▶ _Task to complete_: Filter by the string "step": return the lines of the material that contain it.

--- Available data Enclosed Below ---

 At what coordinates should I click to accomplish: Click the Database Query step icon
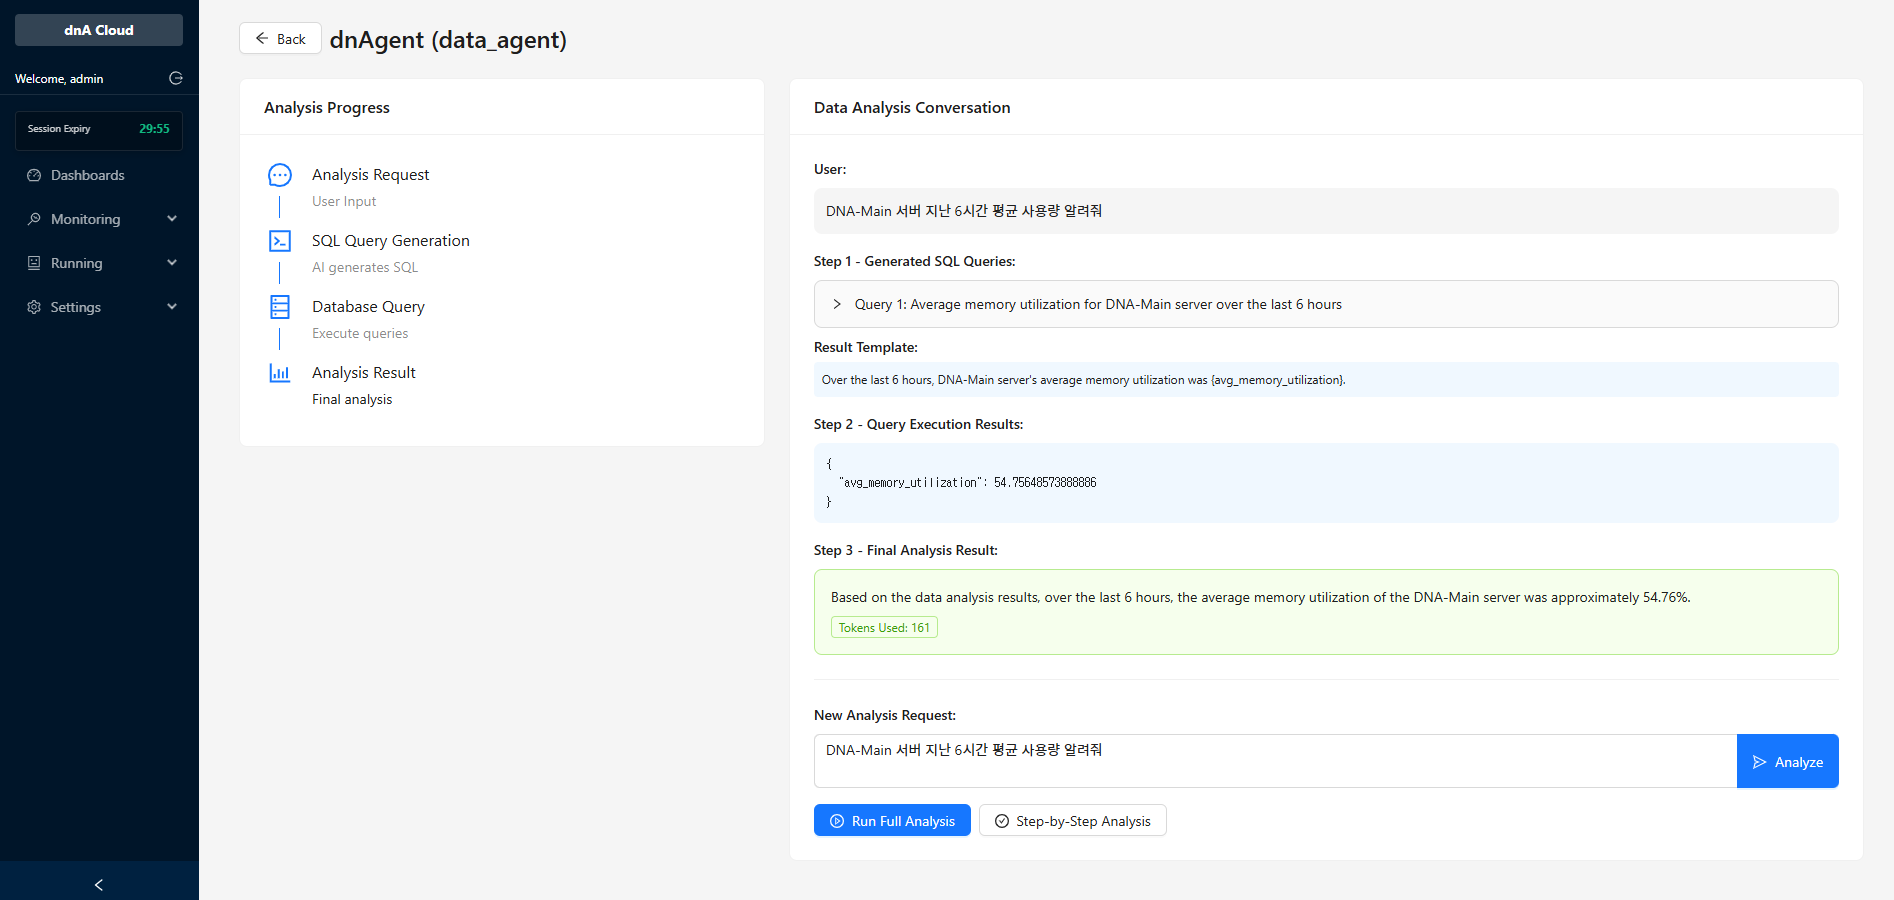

--- End of Enclosed Available data ---
--- Available data Enclosed Below ---

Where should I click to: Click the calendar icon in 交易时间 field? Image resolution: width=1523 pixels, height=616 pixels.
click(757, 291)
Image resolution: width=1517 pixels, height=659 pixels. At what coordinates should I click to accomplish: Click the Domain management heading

--- End of Enclosed Available data ---
--- Available data Enclosed Below ---

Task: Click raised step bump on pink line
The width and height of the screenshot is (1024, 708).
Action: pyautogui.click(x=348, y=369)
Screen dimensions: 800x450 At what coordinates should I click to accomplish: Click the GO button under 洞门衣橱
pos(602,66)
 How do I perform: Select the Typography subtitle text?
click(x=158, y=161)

--- End of Enclosed Available data ---

▶ _Response for this exercise_:
 At what coordinates should I click to accomplish: Click the Database Query step icon
Task: Click raised step bump on pink line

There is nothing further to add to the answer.